## PROVIDED MATERIAL
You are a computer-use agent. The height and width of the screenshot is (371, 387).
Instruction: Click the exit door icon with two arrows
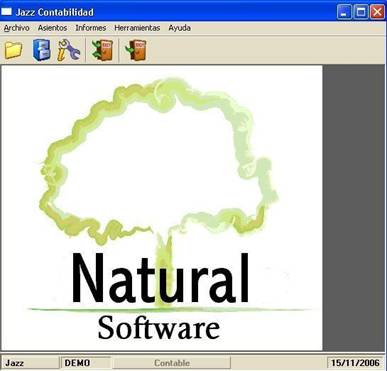pyautogui.click(x=103, y=50)
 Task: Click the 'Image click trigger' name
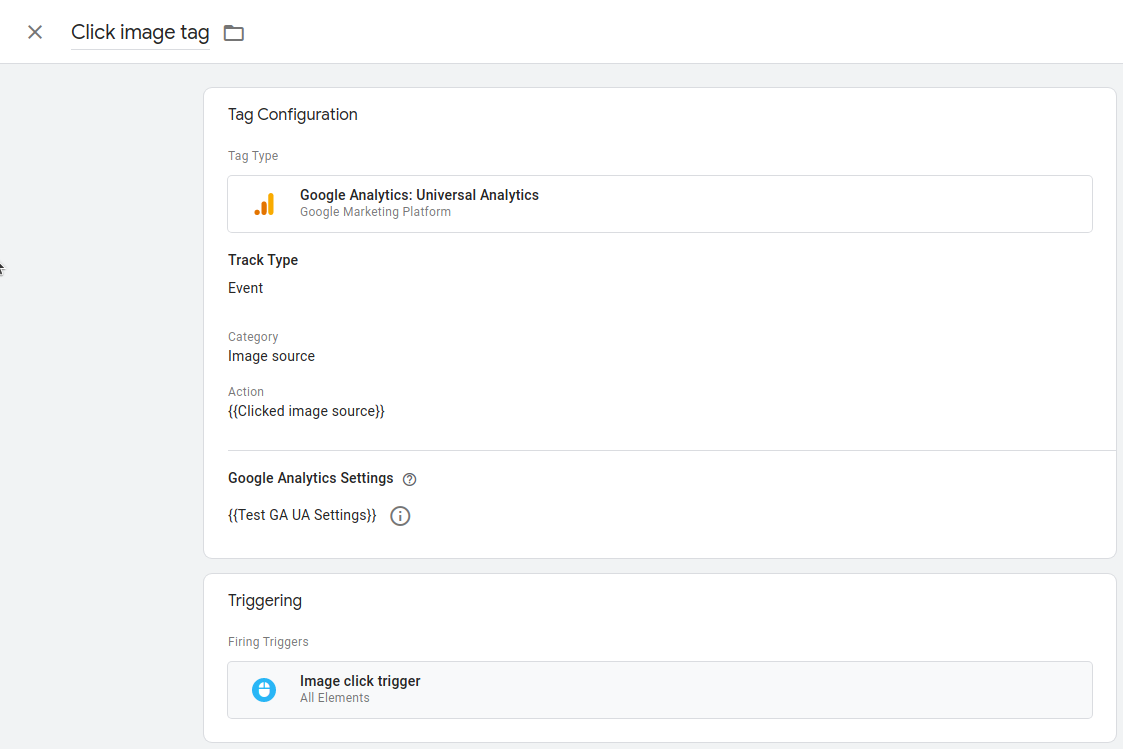coord(360,681)
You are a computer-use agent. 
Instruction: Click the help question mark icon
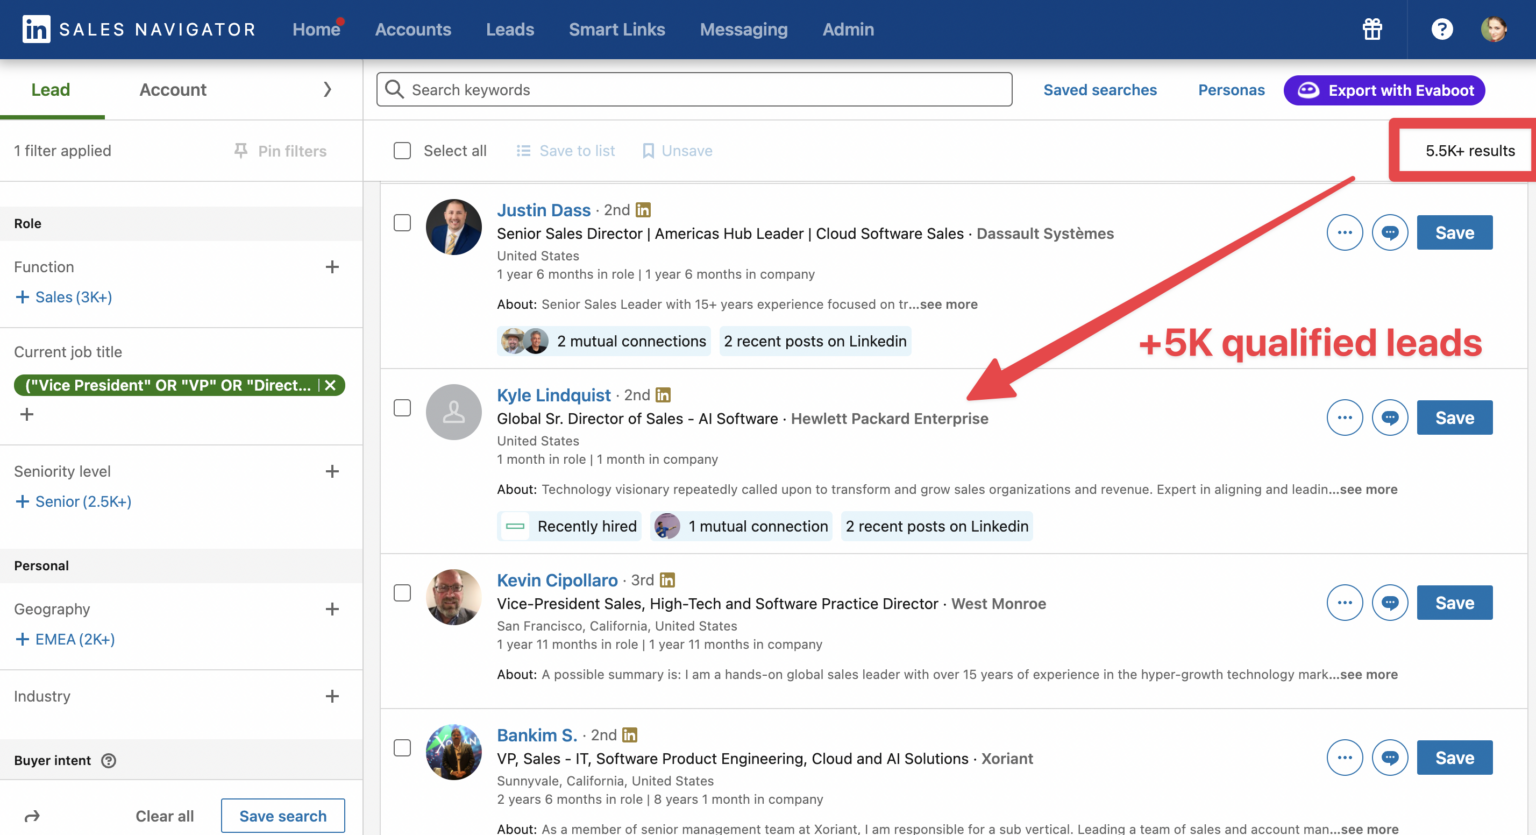click(1442, 29)
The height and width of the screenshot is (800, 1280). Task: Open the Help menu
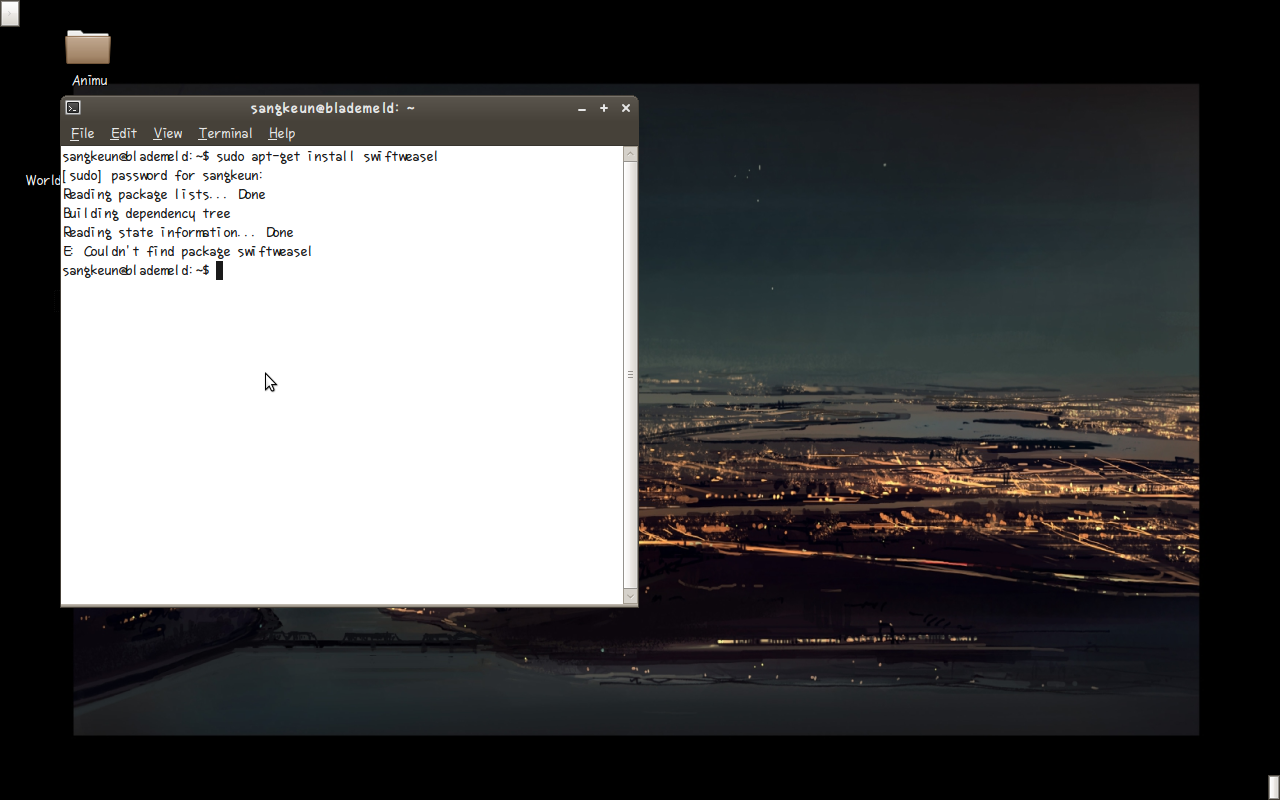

## WORK INSTRUCTIONS
Exclude the pictures, then write out every record exactly as it stands.

## REPLY TO THE TASK
You are a computer-use agent. The height and width of the screenshot is (371, 387).
Instruction: Click the exit door icon with two arrows
pyautogui.click(x=103, y=50)
 Task: Click the 'Image click trigger' name
coord(360,681)
You are a computer-use agent. 
Instruction: Click the help question mark icon
click(1442, 29)
The height and width of the screenshot is (800, 1280). Task: Open the Help menu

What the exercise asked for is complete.